In de eerste jaren was de regionale spreiding van de convenantsgebieden een belangrijk criterium bij de toekenning van nieuwe convenants. Het doel was een netwerk van erfgoedcellen over heel Vlaanderen uit te bouwen.
Nadruk op integrale en geïntegreerde benadering
Verruimde invulling van convenants
In het decreet van 2008 werd het begrip ‘integrale benadering’ verder doorgetrokken in de convenants. Ze moesten van dan af het hele lokale cultureelerfgoedbeleid omvatten. Ook de beoordelingscriteria werden aangepast om die bredere scope voldoende te weerspiegelen in de beoordeling.
Door die verruimde invulling omvatte een convenant vanaf 2009 afspraken over drie sporen:
- expertise-uitwisseling en samenwerking, gecoördineerd door de cultureelerfgoedcel (een voortzetting van de eerdere opdracht);
- cultureelerfgoedfora die overleg en participatie mogelijk maken;
- ondersteuningsbeleid om de uitvoering te versterken.
Cultureelerfgoedfora: ruimte voor een nieuw experiment
Het tweede spoor was de uitbouw van een cultureelerfgoedforum. Zo’n forum fungeerde als netwerk van collectiebeherende en andere cultureelerfgoedorganisaties, met een gezamenlijk doel: diverse erfgoedpraktijken samenbrengen en de verhalen van een stad of streek vertellen vanuit een brede en geïntegreerde werking.
Een belangrijk uitgangspunt daarbij was de diversiteit van het cultureel erfgoed, verbonden aan uiteenlopende groepen en gemeenschappen. Het innovatieve lag hierin dat een forum niet gebonden was aan één gebouw of aan één type werking. De in die periode toenemende aandacht voor de verhalen van de stad of streek vormde een belangrijke katalysator voor dit experiment.
Vier steden gingen via het cultureelerfgoedconvenant van 2009-2014 met deze experimentele opdracht aan de slag: Antwerpen, Brugge, Brussel en Gent. Ze onderzochten verschillende pistes om een netwerk uit te bouwen en te ondersteunen. Na 2014 werd de experimentele fase niet verlengd of opengesteld voor andere convenants. Het concept van een forum leefde verder in de vernieuwde stedelijke musea, zoals het STAM in Gent of het MAS in Antwerpen, of binnen de cultureelerfgoedcel, zoals in Brugge.

FRAGMENT UIT DATASET:
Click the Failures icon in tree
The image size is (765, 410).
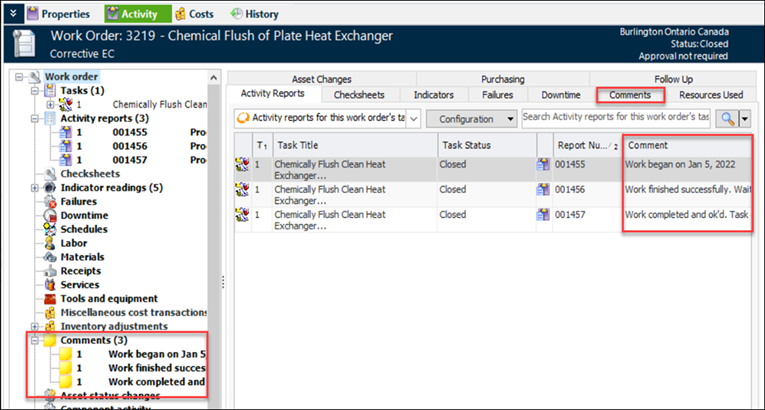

OPDRACHTEN:
1/ Beantwoord met behulp van het fragment over de cultureelerfgoedconvenants:
(a) Welk criterium was in de eerste jaren belangrijk bij de toekenning van nieuwe convenants?
(b) In welk decreet werd het begrip 'integrale benadering' verder doorgetrokken in de convenants?
(c) Welke vier steden gingen met de experimentele opdracht van het cultureelerfgoedforum aan de slag?
2/ Geef uit het fragment over de cultureelerfgoedconvenants letterlijk de passage terug die begint bij "Cultureelerfgoedfora: ruimte voor" en eindigt bij "voor dit experiment.".

OPLOSSINGEN:
1/
(a) De regionale spreiding van de convenantsgebieden.
(b) In het decreet van 2008.
(c) Antwerpen, Brugge, Brussel en Gent.

2/
Cultureelerfgoedfora: ruimte voor een nieuw experiment
Het tweede spoor was de uitbouw van een cultureelerfgoedforum. Zo’n forum fungeerde als netwerk van collectiebeherende en andere cultureelerfgoedorganisaties, met een gezamenlijk doel: diverse erfgoedpraktijken samenbrengen en de verhalen van een stad of streek vertellen vanuit een brede en geïntegreerde werking.
Een belangrijk uitgangspunt daarbij was de diversiteit van het cultureel erfgoed, verbonden aan uiteenlopende groepen en gemeenschappen. Het innovatieve lag hierin dat een forum niet gebonden was aan één gebouw of aan één type werking. De in die periode toenemende aandacht voor de verhalen van de stad of streek vormde een belangrijke katalysator voor dit experiment.